CHAPITRE XII. DES MANIÈRES ET DES MŒURS DANS L’ÉTAT DESPOTIQUE.

C’est une maxime capitale, qu’il ne faut jamais changer les mœurs et les manières dans l’État despotique ; rien ne serait plus promptement suivi d’une révolution. C’est que, dans ces États, il n’y a point de lois, pour ainsi dire ; il n’y a que des mœurs et des manières ; et, si vous renversez cela, vous renversez tout.

Les lois sont établies, les mœurs sont inspirées ; celles-ci tiennent plus à l’esprit général, celles-là tiennent plus à une institution particulière : or il est aussi dangereux, et plus, de renverser l’esprit général, que de changer une institution particulière.

On se communique moins dans les pays où chacun, et comme supérieur et comme inférieur, exerce et souffre un pouvoir arbitraire, que dans ceux où la liberté règne dans toutes les conditions.

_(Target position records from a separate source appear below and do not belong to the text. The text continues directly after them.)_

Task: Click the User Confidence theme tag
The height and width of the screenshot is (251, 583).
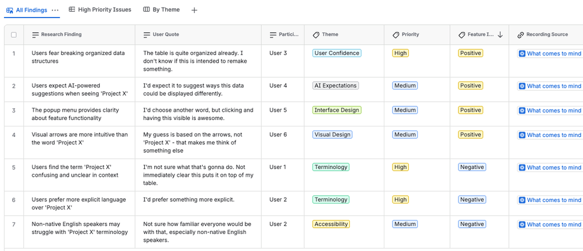Action: point(336,53)
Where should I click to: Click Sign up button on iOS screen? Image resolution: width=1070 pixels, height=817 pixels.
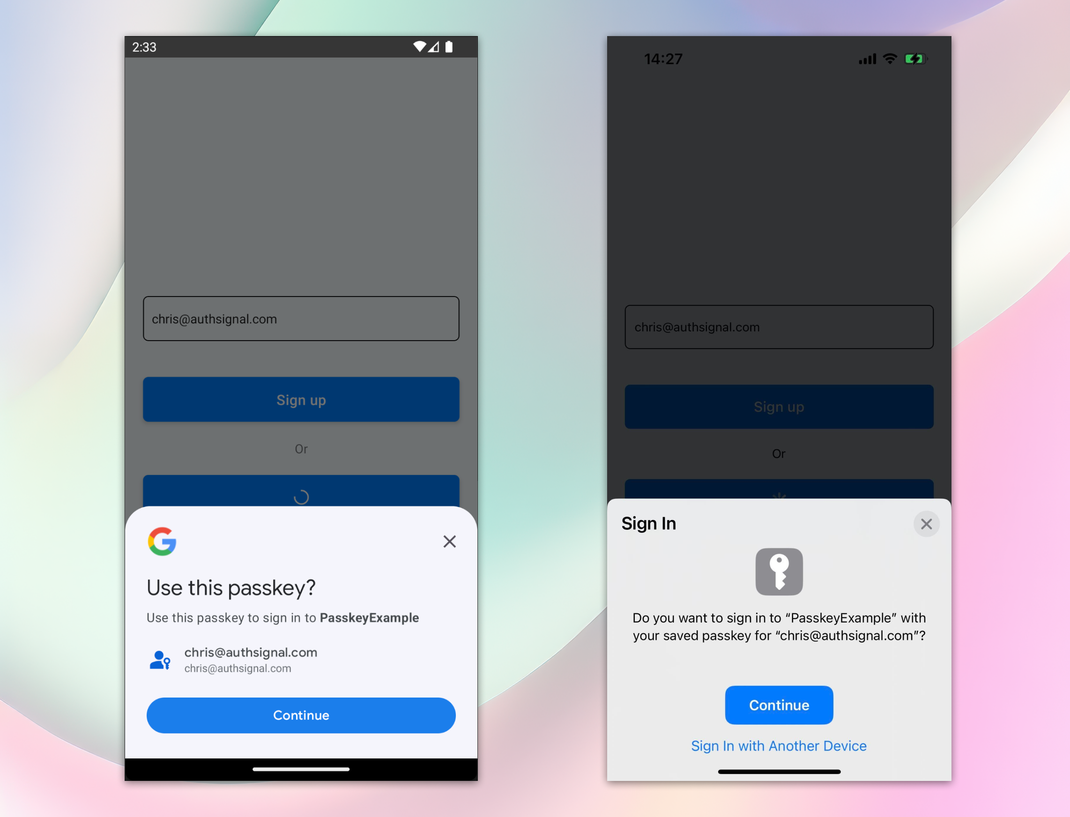click(779, 407)
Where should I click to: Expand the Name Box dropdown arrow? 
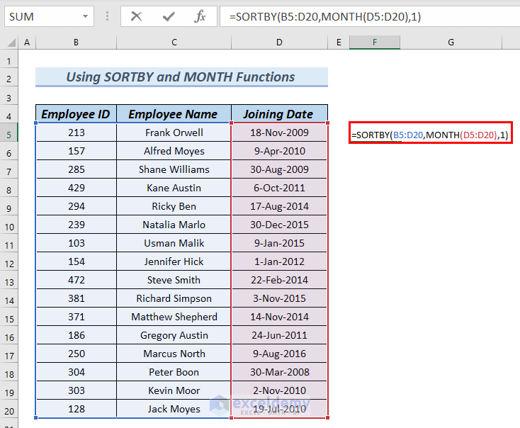[85, 16]
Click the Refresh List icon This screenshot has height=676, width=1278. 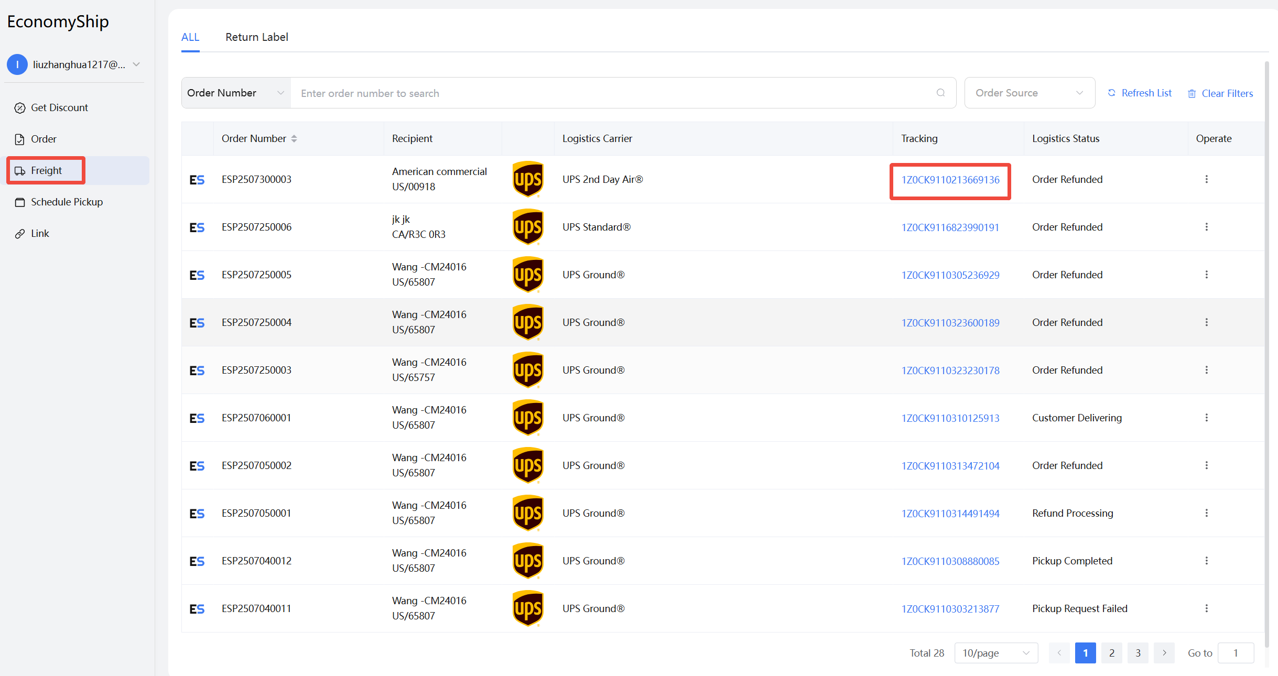click(1111, 93)
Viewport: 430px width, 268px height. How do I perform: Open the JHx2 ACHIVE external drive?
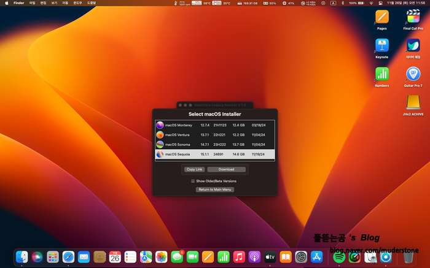[413, 102]
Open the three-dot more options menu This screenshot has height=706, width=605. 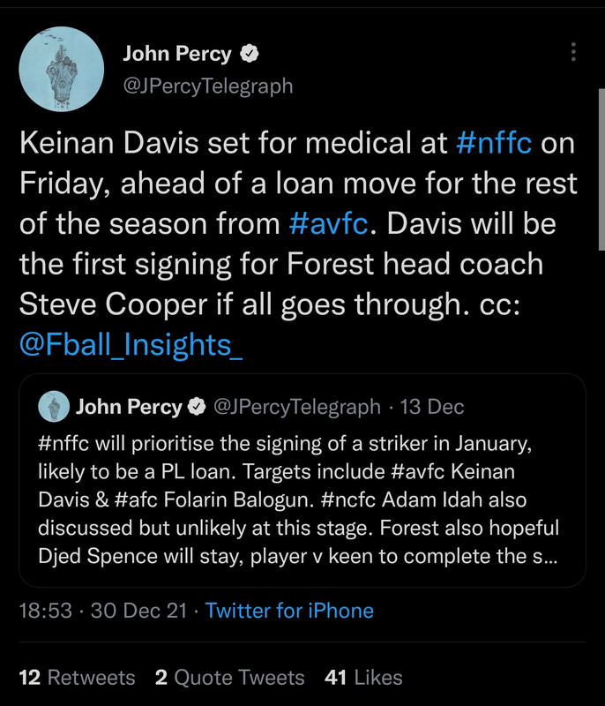pos(573,52)
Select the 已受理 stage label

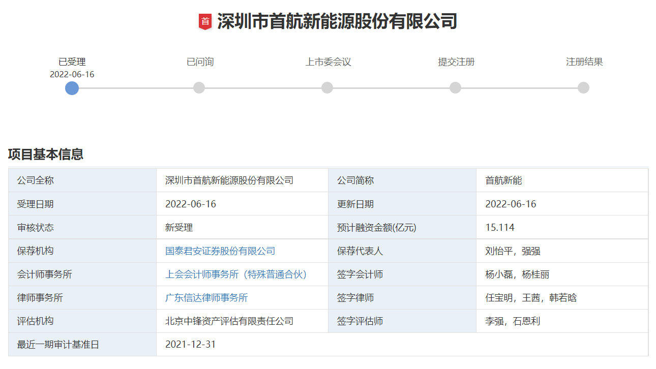pyautogui.click(x=72, y=61)
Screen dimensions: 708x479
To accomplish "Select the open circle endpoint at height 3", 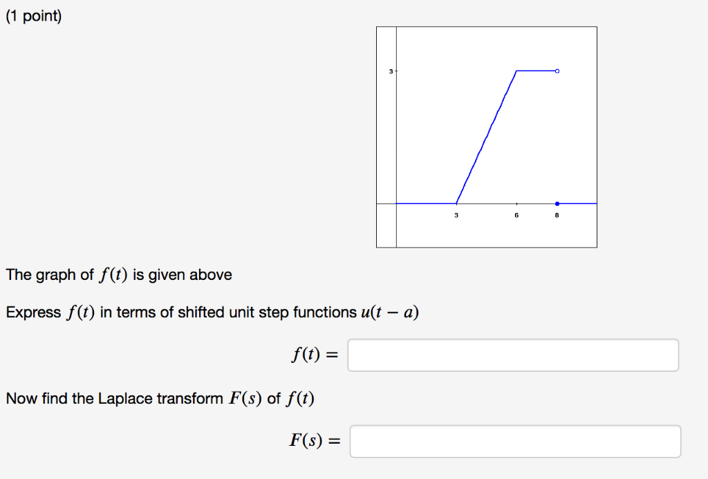I will coord(557,70).
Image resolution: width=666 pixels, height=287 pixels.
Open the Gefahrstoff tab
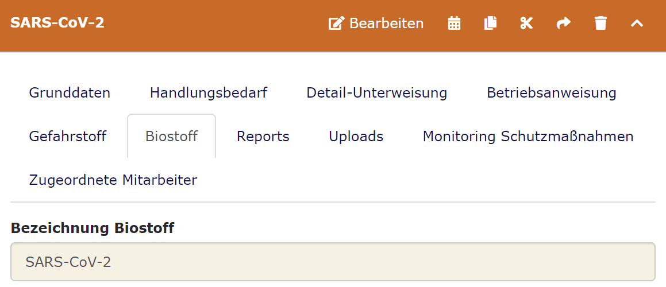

On y change donc moins de manières et de mœurs. Les manières plus fixes approchent plus des lois. Ainsi, il faut qu’un prince ou un législateur y choque moins les mœurs et les manières que dans aucun pays du monde.

Les femmes y sont ordinairement enfermées, et n’ont point de ton à donner. Dans les autres pays où elles vivent avec les hommes, l’envie qu’elles ont de plaire, et le désir que l’on a de leur plaire aussi, font que l’on change continuellement de manières. Les deux sexes se gâtent, ils perdent l’un et l’autre leur qualité distinctive et essentielle : il se met un arbitraire dans ce qui était absolu, et les manières changent tous les jours .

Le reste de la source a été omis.